Broadly speaking there are two very different stereotypes of Europeans. On the one hand, there is your Southern European with their relaxed view of life, best demonstrated by the Spanish 'Manana, manana' (tomorrow, tomorrow) mentality. The laid-back sorts, who would rather take a siesta or sit around drinking wine, than make any effort at actually doing their job. On the other hand, in complete contrast you have the Northern Europeans, dedicated to an earnest humourless life of efficiently and hard work. Of the two stereotypes I had always assumed Sweden would fit closer to the later rather than the former.
But since gaining employment here six weeks ago, I’ve been forced to radicaly revaluate this perception. Swedes actually share more with the laid-back Italians than the industrious Germans. At risk of sounding like a right-wing radio shock jock, there must be something about a strong welfare state that makes people lazy.
The past fortnight has been a busy one, seeing me transferred to three different sites. As stated in my last blog entry, I was first sent to The Avenue. However after a few days I was sent to a site in Onsala (a very posh part of town near the beach), and then only a day later to my current site, Vasastaden. After my first site in Hammarkullen I was already under the impression Swedes didn’t work very hard. But from each of these proceeding sites, I’ve only had this suspicion confirmed.
When getting a lift to Onsala, Marco (the other guy working there) intentionally took the back roads rather than the quicker, more-direct route via the highway. By the time we got there, it was nearly time for our first break. “Look, it’s Friday,” Marco told me as way of justification, “It’s been a long week, so I think we should just take it easy today.” Just as we were due for our lunch break, Marco than says, “Would it be okay with you if we left early today, and just didn’t tell anyone.” We agreed to work another hour, before leaving and signing off on eight hours anyway. “It’s Friday!”, claimed Marco.
I was supposed to be in Onsala for a week, but on Monday I was transferred to another site in Vasastaden, back in the city centre. There is only one other person working there, Peter. He immediately started the day by complaining about how much work needed to be done, and how little time we had. He then told me he had to get rid of the last person because he didn’t do any work. Initially I wished I were back in Onsala, anticipating four weeks of high-pressure backbreaking labour. But I needn’t. If Marco knew how to slack off and cut corners, Peter takes it to a whole new level. Despite all his complaining about workloads and deadlines, he works with absolutely no sense of urgency. Even when he moves, he doesn’t so much walk, but reluctantly inch forward. Some of the guys I worked with in Hammarkullen and The Avenue liked to push the limits by slyly extend their breaks by 5-10 minutes. This is kid’s stuff for Peter, who likes to take an extra 15-20 minutes. We spend nearly as much time in the barracks drinking coffee than we do on the actual construction site.

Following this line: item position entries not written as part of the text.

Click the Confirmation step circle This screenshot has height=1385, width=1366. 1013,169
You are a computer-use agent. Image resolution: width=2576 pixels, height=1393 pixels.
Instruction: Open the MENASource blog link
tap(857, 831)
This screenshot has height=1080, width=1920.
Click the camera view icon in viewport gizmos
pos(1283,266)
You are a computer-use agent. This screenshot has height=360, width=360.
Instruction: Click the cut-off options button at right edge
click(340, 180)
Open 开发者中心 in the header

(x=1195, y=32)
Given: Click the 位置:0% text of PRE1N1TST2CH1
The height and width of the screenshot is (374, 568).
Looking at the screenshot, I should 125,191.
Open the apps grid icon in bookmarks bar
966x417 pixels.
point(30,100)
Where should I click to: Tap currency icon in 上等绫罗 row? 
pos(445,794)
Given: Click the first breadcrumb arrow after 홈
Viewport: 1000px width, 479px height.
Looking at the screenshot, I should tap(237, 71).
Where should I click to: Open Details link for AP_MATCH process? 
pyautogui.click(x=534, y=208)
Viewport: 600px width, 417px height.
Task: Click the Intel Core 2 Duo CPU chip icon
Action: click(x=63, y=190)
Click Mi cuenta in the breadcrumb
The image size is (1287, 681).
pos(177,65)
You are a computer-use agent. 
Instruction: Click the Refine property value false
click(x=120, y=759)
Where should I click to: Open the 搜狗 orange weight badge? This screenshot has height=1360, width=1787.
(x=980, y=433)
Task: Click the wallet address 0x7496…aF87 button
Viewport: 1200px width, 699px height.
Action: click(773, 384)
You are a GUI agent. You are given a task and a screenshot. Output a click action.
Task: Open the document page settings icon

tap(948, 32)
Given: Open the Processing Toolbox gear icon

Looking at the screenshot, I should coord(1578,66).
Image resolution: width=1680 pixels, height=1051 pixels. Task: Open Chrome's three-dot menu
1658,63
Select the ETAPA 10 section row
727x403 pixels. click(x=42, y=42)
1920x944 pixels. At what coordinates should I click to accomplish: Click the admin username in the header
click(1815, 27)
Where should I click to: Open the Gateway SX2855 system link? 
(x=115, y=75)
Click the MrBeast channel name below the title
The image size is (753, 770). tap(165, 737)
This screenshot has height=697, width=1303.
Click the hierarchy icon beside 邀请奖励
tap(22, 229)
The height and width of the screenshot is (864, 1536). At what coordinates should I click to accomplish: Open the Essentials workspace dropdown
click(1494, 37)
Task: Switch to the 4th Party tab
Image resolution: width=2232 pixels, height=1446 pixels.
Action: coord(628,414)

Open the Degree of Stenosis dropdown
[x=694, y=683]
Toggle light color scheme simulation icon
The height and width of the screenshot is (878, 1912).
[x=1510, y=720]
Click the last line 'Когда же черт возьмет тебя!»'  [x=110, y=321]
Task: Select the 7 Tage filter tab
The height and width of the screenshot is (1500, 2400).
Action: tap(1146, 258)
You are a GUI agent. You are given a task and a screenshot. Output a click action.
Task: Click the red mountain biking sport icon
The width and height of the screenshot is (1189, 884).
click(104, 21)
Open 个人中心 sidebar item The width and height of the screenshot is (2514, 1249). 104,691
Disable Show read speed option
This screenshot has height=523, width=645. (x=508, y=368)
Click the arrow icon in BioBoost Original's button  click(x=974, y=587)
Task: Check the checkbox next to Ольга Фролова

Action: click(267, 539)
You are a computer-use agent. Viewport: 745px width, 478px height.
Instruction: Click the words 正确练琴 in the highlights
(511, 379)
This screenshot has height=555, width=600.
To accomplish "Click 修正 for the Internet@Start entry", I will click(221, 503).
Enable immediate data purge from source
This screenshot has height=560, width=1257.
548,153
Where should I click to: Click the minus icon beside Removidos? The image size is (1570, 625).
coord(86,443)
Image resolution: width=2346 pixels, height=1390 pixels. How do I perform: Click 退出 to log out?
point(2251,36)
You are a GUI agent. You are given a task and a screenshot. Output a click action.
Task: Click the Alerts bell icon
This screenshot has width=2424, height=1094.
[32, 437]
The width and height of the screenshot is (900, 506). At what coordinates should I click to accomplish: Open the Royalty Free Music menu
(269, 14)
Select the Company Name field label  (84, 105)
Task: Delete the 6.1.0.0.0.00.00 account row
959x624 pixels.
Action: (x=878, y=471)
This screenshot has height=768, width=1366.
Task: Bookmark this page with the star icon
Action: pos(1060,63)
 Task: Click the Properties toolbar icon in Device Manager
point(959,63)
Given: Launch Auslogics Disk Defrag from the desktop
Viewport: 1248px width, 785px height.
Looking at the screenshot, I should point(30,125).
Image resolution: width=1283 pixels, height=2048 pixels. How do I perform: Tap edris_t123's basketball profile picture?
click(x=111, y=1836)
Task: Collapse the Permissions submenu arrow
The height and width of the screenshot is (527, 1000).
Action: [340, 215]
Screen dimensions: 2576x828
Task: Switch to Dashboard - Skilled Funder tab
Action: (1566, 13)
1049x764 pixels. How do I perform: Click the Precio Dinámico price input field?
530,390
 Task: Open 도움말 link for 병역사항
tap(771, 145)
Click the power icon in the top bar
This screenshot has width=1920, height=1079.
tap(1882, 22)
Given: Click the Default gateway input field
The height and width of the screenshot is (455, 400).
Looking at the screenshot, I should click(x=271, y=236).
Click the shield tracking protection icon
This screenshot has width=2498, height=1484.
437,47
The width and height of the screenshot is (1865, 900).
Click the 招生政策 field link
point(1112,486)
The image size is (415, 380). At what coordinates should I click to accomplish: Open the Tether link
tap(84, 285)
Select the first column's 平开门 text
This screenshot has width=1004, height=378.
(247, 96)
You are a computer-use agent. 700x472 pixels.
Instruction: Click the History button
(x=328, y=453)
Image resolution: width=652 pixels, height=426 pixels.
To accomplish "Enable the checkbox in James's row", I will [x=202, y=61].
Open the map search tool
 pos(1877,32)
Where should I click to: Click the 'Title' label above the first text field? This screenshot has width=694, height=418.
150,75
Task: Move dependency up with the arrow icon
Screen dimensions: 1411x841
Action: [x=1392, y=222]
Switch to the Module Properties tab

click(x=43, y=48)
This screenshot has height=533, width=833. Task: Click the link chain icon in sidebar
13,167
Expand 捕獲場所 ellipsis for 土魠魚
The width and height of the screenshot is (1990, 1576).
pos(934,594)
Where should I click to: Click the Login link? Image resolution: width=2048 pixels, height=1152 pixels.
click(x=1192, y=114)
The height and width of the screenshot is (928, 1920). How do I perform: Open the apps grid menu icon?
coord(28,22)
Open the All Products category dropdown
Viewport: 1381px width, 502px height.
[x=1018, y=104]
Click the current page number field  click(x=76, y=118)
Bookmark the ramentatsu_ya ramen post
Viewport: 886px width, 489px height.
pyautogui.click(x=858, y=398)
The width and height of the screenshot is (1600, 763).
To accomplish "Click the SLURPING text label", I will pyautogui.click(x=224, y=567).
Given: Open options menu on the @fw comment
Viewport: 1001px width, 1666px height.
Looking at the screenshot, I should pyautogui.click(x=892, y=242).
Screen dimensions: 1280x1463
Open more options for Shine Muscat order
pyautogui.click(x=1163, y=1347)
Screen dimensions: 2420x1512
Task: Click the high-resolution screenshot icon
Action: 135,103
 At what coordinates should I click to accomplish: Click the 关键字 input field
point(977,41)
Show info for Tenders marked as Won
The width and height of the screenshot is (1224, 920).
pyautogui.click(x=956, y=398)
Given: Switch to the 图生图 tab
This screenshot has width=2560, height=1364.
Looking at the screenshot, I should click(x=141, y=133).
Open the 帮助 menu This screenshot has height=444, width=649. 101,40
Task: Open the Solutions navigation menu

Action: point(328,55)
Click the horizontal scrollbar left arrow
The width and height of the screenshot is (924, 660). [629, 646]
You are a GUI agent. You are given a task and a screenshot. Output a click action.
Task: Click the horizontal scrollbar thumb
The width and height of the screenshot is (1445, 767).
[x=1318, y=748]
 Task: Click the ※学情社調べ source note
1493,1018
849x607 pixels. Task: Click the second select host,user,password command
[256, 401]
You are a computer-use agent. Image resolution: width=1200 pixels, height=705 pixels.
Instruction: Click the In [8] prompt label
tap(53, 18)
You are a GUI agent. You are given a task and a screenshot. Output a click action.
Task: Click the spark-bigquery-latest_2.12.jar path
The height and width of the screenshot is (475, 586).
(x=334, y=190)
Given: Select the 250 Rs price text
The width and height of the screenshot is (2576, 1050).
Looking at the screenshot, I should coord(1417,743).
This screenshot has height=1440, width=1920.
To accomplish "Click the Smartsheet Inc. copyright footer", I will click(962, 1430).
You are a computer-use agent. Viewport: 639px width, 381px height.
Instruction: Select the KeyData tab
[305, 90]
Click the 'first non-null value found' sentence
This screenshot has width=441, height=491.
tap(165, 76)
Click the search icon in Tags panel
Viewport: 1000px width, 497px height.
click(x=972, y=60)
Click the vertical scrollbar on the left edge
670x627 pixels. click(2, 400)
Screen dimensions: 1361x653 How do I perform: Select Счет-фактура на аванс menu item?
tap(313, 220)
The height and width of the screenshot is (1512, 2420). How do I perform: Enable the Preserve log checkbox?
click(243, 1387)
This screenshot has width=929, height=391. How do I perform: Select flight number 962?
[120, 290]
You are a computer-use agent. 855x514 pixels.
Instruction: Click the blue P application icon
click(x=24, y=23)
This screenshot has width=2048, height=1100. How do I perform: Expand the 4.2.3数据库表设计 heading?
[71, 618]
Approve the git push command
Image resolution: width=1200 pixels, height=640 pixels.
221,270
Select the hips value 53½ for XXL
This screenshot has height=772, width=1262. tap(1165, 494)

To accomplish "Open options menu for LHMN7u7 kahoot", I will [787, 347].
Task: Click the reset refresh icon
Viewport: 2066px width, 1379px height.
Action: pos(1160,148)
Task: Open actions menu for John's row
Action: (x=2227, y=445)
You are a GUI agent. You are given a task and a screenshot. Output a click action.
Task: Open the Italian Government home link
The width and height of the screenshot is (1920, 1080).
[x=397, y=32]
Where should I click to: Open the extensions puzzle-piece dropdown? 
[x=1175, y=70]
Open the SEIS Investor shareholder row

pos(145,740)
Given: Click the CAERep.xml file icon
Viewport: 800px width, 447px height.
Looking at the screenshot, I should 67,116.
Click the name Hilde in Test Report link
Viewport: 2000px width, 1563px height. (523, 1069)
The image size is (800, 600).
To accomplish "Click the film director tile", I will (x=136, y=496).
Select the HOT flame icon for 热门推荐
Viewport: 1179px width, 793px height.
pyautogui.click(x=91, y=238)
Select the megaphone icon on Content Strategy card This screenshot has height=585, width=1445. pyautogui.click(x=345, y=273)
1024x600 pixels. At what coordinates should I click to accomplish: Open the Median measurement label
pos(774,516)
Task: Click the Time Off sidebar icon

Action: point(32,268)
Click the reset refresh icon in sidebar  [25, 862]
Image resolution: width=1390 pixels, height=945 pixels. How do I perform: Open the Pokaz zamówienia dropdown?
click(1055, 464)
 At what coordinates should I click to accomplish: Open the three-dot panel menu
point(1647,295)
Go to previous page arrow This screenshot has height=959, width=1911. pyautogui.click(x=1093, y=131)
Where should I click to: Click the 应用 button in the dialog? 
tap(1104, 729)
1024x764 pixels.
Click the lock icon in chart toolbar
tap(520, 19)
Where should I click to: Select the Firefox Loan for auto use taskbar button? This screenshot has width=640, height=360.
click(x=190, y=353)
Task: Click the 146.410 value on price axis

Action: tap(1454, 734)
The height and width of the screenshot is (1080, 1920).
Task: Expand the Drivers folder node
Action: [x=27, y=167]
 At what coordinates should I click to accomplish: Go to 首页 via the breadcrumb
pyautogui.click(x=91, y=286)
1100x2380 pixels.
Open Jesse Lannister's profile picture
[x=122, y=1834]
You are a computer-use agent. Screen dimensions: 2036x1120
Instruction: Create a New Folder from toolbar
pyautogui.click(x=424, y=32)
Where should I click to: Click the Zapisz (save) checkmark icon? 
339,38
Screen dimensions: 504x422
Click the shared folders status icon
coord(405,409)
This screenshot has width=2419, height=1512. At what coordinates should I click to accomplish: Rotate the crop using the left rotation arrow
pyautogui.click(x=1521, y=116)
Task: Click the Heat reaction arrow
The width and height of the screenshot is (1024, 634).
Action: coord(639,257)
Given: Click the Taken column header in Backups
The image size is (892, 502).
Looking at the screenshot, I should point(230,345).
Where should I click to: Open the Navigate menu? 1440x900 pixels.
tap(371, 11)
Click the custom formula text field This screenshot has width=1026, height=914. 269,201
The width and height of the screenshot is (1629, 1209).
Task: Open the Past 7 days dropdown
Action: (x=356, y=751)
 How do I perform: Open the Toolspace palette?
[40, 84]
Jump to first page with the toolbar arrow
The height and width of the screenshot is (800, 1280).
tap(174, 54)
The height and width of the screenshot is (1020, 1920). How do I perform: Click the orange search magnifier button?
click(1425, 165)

Last Wednesday was a public holiday for Sweden’s National Day. (I should point out that this is the third public holiday we’ve had in the six weeks I’ve been working. And we’re due another two, Midsummer’s Eve and Midsummer’s Day, in two weeks time.) To mark the occasion, on Tuesday Peter decided we should just go home at lunchtime.
This isn’t just something that is epidemic in the construction industry either. One of my teammates at the Berserkers works at a furniture removalist, and regularly talks of 30-minute jobs being extended into a whole 8-hour shift. Ankie also has friends who complain about being ‘stressed’ and ‘exhausted’ having worked a 40-hour week.
The best part of this leisurely working culture is that it is easy to impress employers. Anyone who can turn up and complete a minimum workload within reasonable time wins Employee of the Month. But it makes me wonder about the people who get sacked. This is the second time now I’ve been brought in to replace a sacked employee. If even someone as lazy as Peter gets rid of you on the premise you’re not pulling your weight, you must be as lazier than Jabba the Hutt!